DATA SHOWN
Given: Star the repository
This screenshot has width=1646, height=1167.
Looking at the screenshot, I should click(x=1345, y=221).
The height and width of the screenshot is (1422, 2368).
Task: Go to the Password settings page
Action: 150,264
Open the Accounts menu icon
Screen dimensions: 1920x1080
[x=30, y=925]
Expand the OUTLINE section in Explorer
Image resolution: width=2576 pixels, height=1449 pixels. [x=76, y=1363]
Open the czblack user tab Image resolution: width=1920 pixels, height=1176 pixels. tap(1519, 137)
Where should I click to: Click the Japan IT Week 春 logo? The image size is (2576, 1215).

INSTRUCTIONS TO FOLLOW
Set the entries above down once more, exactly as they stand.

THE ANSWER
Given: Star the repository
This screenshot has width=1646, height=1167.
Looking at the screenshot, I should click(x=1345, y=221).
The height and width of the screenshot is (1422, 2368).
Task: Go to the Password settings page
Action: 150,264
Open the Accounts menu icon
Screen dimensions: 1920x1080
[x=30, y=925]
Expand the OUTLINE section in Explorer
Image resolution: width=2576 pixels, height=1449 pixels. [x=76, y=1363]
Open the czblack user tab Image resolution: width=1920 pixels, height=1176 pixels. tap(1519, 137)
Where should I click to: Click the Japan IT Week 春 logo? The image size is (2576, 1215).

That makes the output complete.